Chez les Wheeler dont l’hôtel est le premier établissement laurentien à ouvrir toute l’année, le fils aîné Tom reçoit une paire de ski à l’hiver 1908 et prend plaisir à explorer champs et forêts du domaine avec quelques clients avant-gardistes. En mars 1916, lui, son jeune frère Harry et quelques clients téméraires, grimpent la montagne Tremblante sur leurs skis et, qui plus est, la dévalent ensuite. C’est une première!

En 1920, le Gray Rocks innove en aménageant une pente sur la montagne derrière l’hôtel pour la pratique de ce tout nouveau sport. En 1932, un allemand, Bill Pauly, y donne les premiers cours de ski jamais prodigués au Québec. La même année, le Gray Rocks construit un refuge en bois rond au sommet du Mont-Tremblant pour les sportifs les plus hardis! Et la progression continue. En 1934, un remonte-pente est installé sur le Pain de sucre : un câble d’acier actionné par un moteur hisse les skieurs au sommet de la pente. Le plaisir sera maintenant axé sur la descente!

En 1938, une école de ski est fondée et, Herman Gadner, en élabore le premier programme de leçons. C’est encore une fois une première de ce côté-ci de l’Atlantique. Ce professionnel formera plusieurs skieurs de calibre international.

Et le progrès ne s’arrête pas là. Le premier T-Bar fait son apparition sur la montagne en 1944… il est rejoint par un premier télésiège au tout début des années 1950. À peu près au même moment où s’élabore l’idée des « semaines de ski ». Un concept qui devient réalité en 1951.

*Nom de la montagne où s’établit le centre de ski.

L’école de ski « Snow Eagle »

Depuis l’ouverture des pentes de ski sur le Pain de Sucre et l’installation du remonte-pente en 1934, et surtout depuis que Bill Pauly, ce moniteur de ski d’origine allemande, a donné ses premières leçons de ski aux clients de l’hôtel Gray Rocks, Harry Wheeler songe à organiser une vraie école de ski comme dans quelques centres européens. Son idée se concrétise quand deux Autrichiens immigrés au Canada acceptent de relever ce défi en 1938. Herman Gadner et Hans Falkner, son cousin, travaillaient déjà comme moniteurs de ski dans les Alpes. Ils transposèrent leur expertise et le nom de leur ancienne école à la nouvelle du Gray Rocks : Snow Eagle Ski School.

Gadner est très prussien, il dirige l’école avec autorité.

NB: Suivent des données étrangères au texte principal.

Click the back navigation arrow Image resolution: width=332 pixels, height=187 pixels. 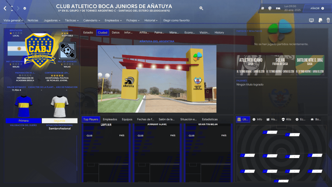click(5, 8)

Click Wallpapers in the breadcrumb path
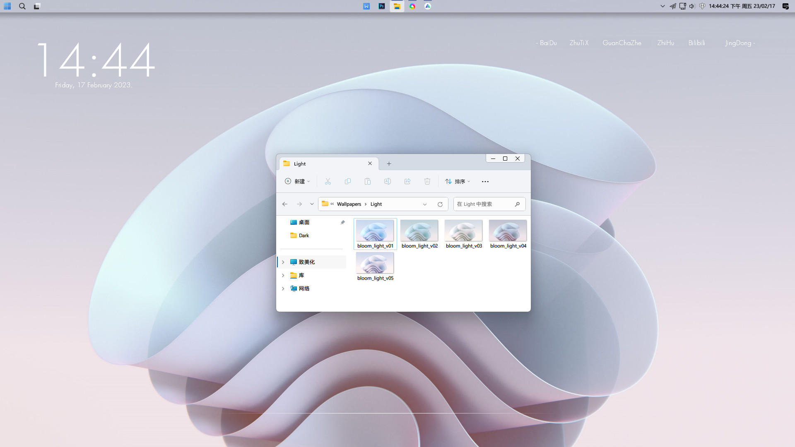point(349,204)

C’est un athlète discipliné, il ne boit pas et ne fume pas et aimerait que tous ceux qui s’adonnent à un sport soient ainsi.

Avec son cousin, il bâtit une technique personnelle basée sur des mouvements exagérés et de gros transferts de poids. Sa méthode insiste sur le fait de maîtriser une étape avant de travailler l’étape suivante. Le processus d’apprentissage s’avère long mais les gens veulent revenir pour continuer à s’améliorer.

Malheureusement, en 1945, lors d’un voyage de ski à Banff à la fin de la saison, Gadner est enseveli mortellement par une avalanche. Son décès est une grande perte pour l’hôtel et l’école de ski. L’année suivante, on en confie les rênes à Hannes Schneider, puis l’année subséquente à Luggi Foeger, un adepte de la technique Arlberg, fondamentalement différente de celle préconisée par Gadner. Réal Charrette qui est revenu travailler à Gray Rocks après la guerre est son assistant.

Finalement, en 1948, Réal Charrette accède au poste de directeur de la Snow Eagle ski School, rompant avec la tradition des instructeurs européens. C’est le premier Canadien à accéder à un tel poste. Il est à l’origine des « ski weeks » qui fera la renommée du Gray Rocks dans la deuxième moitié du vingtième siècle.